Enjoying the patronage of Captain Hon. Samuel Barrington, Simonton saw early service aboard the Achilles 60 with that officer, from which ship he was commissioned lieutenant on 27 June 1759 and appointed to the Duke 90, Captain Samuel Graves. During the latter part of 1767 he was aboard the Tamar 16 at Plymouth, which vessel had of late been commanded by Captain Henry l’Anson. He later rejoined Captain Barrington, serving aboard the Portsmouth guardship Albion 74 in the spring of 1771.

During the summer of 1775 he was appointed to the storeship Maria in the Downs, being sent out to Virginia from Spithead later that year with ammunition and arms, and with orders to place himself under the command of Captain Henry Bellew of the Liverpool 28. The colonial governor of Virginia, the Earl of Dunmore, appointed him to the Dunmore 22 in December, and he retained her until August 1776 whilst continuing as an agent of transports. He was also appointed agent of transports going out to Jamaica in the same year, but in November was diverted to the Prince of Wales 74, which was being recommissioned in England by his patron, Captain Barrington.

samuel barrington

Admiral Simonton’s early career was closely linked to Captain Hon. Samuel Barrington – here portrayed.

By 1778 he was the senior lieutenant of what was now Rear-Admiral Hon. Samuel Barrington’s flagship Prince of Wales 74, Captain Benjamin Hill. He was promoted commander of the sloop Alderney 10 at Yarmouth on 5 May as a beneficiary of their Majesties Fleet review, and was posted captain on 9 July.

In September 1778 Simonton was appointed to recommission the Superb 74 at Portsmouth as the flag-captain to Rear-Admiral Sir Edward Hughes, leaving England for the East Indies in March 1779. In 1780 he removed to the frigate Sartine 32 in succession to the late Captain Alexander M’Coy, but she was lost on 26 November after hitting rocks during an attack on Hyder Ali’s ships at Calicut, Simonton having previously complained of being ordered to operate too close inshore.
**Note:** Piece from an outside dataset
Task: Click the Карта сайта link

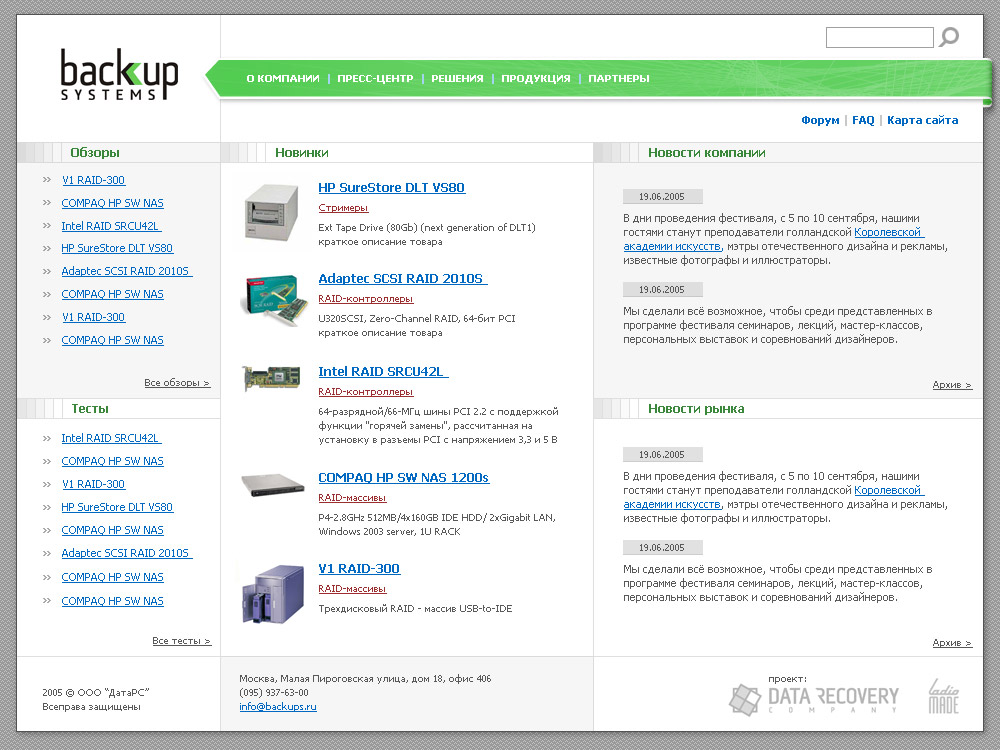Action: coord(923,120)
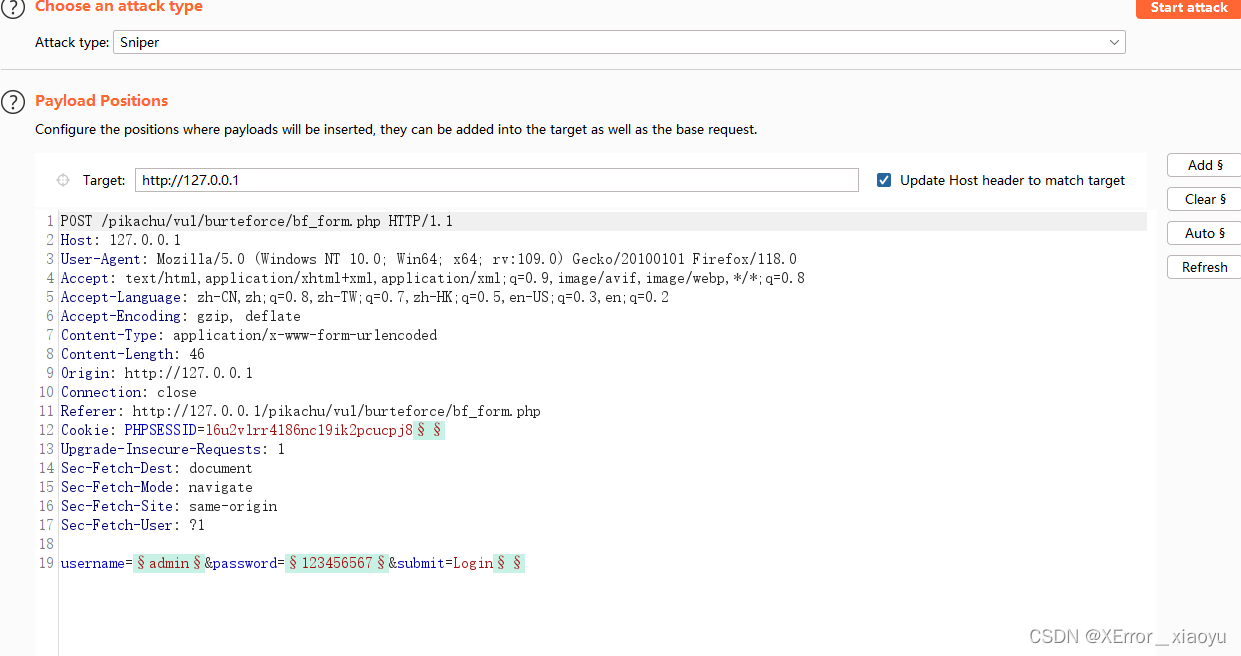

After returning home he joined the Panther 60 in the Downs at the end of June 1782 in place of the sickly Captain Thomas Piercy, seeing duty briefly as the flag-captain of Vice-Admiral Francis William Drake on that station before sailing to St. Helens in early July. He was employed in the latter part of the Channel Fleet campaign of April-August with a flying squadron of four sail of the line and three frigates under the orders of Captain Samuel Reeve of the Crown 64, and on 23 July he re-took the cutter Pygmy in the Bay of Biscay, sending her into Plymouth. After a brief spell cruising off Ireland the Panther entered Portsmouth on 24 August, and at the end of the month went out of harbour to Spithead where she joined the Grand Fleet, which was preparing to sail for the relief of Gibraltar. Raising a commodore’s pennant, Simonton was placed in charge of the convoy of store ships, and the Panther led these vessels into the waters of the Rock on 18 October. In the subsequent action with the Spanish off Cape Spartel his command suffered several casualties. In November she arrived at Cork with Vice-Admiral Mark Milbanke’s squadron, and in the same month set off for Plymouth where she was waiting on Christmas Day to sail out with a convoy.
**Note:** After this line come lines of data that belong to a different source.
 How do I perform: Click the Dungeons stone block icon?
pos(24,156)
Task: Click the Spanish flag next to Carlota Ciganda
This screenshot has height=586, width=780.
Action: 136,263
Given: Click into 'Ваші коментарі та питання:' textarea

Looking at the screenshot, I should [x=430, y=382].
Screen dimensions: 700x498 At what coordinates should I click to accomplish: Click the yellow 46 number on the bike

For a short while in the spring of 1783 the Panther flew the flag of Vice-Admiral Milbanke, who was second in command at Plymouth, but within a matter of weeks of peace being declared her, by now fractious, crew was paid off.

With his frequent applications for further service falling on deaf ears, Simonton became a superannuated admiral living at Greenwich, and he died in the early part of 1797.

He was regarded as an excellent officer.